Deconstruction of cellulose, the most abundant plant cell wall polysaccharide, requires the cooperative activity of a large repertoire of microbial enzymes. Modular cellulases contain non-catalytic type A carbohydrate-binding modules (CBMs) that specifically bind to the crystalline regions of cellulose, thus promoting enzyme efficacy through proximity and targeting effects. Although type A CBMs play a critical role in cellulose recycling, their mechanism of action remains poorly understood. Here we produced a library of recombinant CBMs representative of the known diversity of type A modules. The binding properties of 40 CBMs, in fusion with an N-terminal GFP domain, revealed that type A CBMs possess the ability to recognize different crystalline forms of cellulose and chitin over a wide range of temperatures, pH levels, and ionic strengths. A Spirochaeta thermophila CBM64, in particular, displayed plasticity in its capacity to bind both crystalline and soluble carbohydrates under a wide range of extreme conditions. The structure of S. thermophila StCBM64C revealed an untwisted, flat, carbohydrate-binding interface comprising the side chains of four tryptophan residues in a co-planar linear arrangement. Significantly, two highly conserved asparagine side chains, each one located between two tryptophan residues, are critical to insoluble and soluble glucan recognition but not to bind xyloglucan. Thus, CBM64 compact structure and its extended and versatile ligand interacting platform illustrate how type A CBMs target their appended plant cell wall-degrading enzymes to a diversity of recalcitrant carbohydrates under a wide range of environmental conditions.

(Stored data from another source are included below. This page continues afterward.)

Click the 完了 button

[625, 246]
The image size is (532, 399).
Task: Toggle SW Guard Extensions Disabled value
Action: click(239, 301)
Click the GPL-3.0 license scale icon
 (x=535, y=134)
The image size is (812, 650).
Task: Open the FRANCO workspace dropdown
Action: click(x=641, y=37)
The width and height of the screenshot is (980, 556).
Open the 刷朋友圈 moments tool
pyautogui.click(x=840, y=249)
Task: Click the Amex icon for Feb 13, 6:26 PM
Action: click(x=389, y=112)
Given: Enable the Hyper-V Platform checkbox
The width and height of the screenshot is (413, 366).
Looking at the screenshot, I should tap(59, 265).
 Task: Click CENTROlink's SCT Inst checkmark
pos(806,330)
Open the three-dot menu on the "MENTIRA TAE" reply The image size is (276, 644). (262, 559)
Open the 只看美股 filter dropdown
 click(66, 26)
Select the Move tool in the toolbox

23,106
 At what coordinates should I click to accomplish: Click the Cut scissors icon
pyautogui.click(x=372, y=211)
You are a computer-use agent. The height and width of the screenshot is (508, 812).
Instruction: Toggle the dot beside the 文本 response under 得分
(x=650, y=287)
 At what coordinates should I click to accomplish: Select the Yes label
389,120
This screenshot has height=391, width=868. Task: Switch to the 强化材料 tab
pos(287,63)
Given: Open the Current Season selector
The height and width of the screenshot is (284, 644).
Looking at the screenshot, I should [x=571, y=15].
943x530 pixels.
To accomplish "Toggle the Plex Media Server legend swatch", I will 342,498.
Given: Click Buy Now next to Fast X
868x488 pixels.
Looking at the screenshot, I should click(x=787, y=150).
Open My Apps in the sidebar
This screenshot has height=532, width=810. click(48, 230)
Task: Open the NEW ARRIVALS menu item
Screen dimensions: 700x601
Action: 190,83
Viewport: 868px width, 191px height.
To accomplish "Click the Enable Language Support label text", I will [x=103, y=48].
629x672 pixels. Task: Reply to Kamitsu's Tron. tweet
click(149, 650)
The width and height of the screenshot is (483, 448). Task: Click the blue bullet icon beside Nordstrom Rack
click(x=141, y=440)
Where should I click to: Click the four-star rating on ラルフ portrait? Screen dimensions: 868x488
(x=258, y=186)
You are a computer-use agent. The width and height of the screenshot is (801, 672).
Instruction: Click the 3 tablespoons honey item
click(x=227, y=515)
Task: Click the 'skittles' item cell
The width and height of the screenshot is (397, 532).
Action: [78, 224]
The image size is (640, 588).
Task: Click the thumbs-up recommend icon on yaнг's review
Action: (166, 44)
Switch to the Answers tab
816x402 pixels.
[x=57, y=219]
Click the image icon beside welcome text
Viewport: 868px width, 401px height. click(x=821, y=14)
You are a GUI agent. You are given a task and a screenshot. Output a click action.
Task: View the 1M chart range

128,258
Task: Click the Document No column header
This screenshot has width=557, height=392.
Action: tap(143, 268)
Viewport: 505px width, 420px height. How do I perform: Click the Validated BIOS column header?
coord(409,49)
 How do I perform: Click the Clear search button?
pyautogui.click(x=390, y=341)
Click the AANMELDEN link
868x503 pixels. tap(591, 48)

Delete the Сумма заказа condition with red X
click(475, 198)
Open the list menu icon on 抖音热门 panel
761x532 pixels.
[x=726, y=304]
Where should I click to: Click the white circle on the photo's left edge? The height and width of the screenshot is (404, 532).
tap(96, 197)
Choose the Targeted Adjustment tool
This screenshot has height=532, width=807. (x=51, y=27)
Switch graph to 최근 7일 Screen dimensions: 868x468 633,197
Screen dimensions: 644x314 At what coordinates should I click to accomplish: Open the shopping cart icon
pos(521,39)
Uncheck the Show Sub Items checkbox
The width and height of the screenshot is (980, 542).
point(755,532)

Expression and characterization of the processive exo‐β‐1,4‐cellobiohydrolase SCO6546 from Streptomyces coelicolor A (3).
Lee, C. R., Chi, W. J., Lim, J. H., Dhakshnamoorthy, V. & Hong, S. K. (2018). Journal of Basic Microbiology, In Press.
The sco6546 gene of Streptomyces coelicolor A3(2) was annotated as a putative glycosyl hydrolase belonging to family 48. It is predicted to encode a 973-amino acid polypeptide (103.4 kDa) with a 39-amino acid secretion signal. Here, the SCO6546 protein was overexpressed in Streptomyces lividans TK24, and the purified protein showed the expected molecular weight of the mature secreted form (934 aa, 99.4 kDa) on sodium dodecyl sulfate-polyacrylamide gel electrophoresis. SCO6546 showed high activity toward Avicel and carboxymethyl cellulose, but low activity toward filter paper and β-glucan. SCO6546 showed maximum cellulase activity toward Avicel at pH 5.0 and 50°C, which is similar to the conditions for maximum activity toward cellotetraose and cellopentaose substrates. The kinetic parameters kcat and KM, for cellotetraose at pH 5.0 and 50°C were 13.3 s-1 and 2.7 mM, respectively. Thin layer chromatography (TLC) of the Avicel hydrolyzed products generated by SCO6546 showed cellobiose only, which was confirmed by mass spectral analysis. TLC analysis of the cello-oligosaccharide and chromogenic substrate hydrolysates generated by SCO6546 revealed that it can hydrolyze cellodextrins mainly from the non-reducing end into cellobiose. These data clearly demonstrated that SCO6546 is an exo-β-1,4-cellobiohydrolase (EC 188.8.131.52), acting on nonreducing end of cellulose.